Answer these questions about the aquarium forum post below:
1. What pH range did the poster keep with the Eco/Gravel substrate and CO2?
2. Which plant did the poster watch start pearling while lowering the pH with CO2?
3. What GH reading did the tap water show after 24 hours?

begin Text segment

# ADA AquaSoil How Low to keep PH / Add Ferts?



## alexperez (Oct 8, 2004)

I replaced my Eco/Regular Gravel to ADA Substrate. And I'm wondering how low should I let my PH Drop with the CO2 addition. 

Tap Water after 24 hrs.
ph 7.4 (SM122)
KH 3 (LaMotte)
GH 15 (LaMotte)

With Eco/Gravel I was Keeping it at (with CO2):
PH 6.1- 6.3
Kh 3
GH 15

After Replacing Substrate to ADA (Powersand Special & Amozonian)
With No CO2 added for 24 hrs.
Ph 6.0
kh < 1.0
GH 7

What I'm wondering is how low should I let the PH drop to keep a good amount of CO2 and not kill any fish. I can't use the chart so I just droped the PH with CO2 till I saw my Ricca Start Pearling. Fish do not seem to mind so far but I am scared that if I go lower the PH wil have an adverse effect on the fish (5.0 or so). Currently with CO2 addition things look like this: 
Ph 5.4 -5.6
KH < 1.0
GH 7 

Also I have read some threads about Fertilizing after moving to ADA and wondering if I should continue my past EI Routine. I am starting to see a lot more fuzz Alage growing on the Glass and on some of the Leaves.

end Text segment
begin Listed entries

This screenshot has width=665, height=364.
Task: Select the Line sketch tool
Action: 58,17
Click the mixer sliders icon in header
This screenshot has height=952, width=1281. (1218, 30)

end Listed entries

Completed exercise >>
1. 6.1–6.3
2. Ricca
3. 15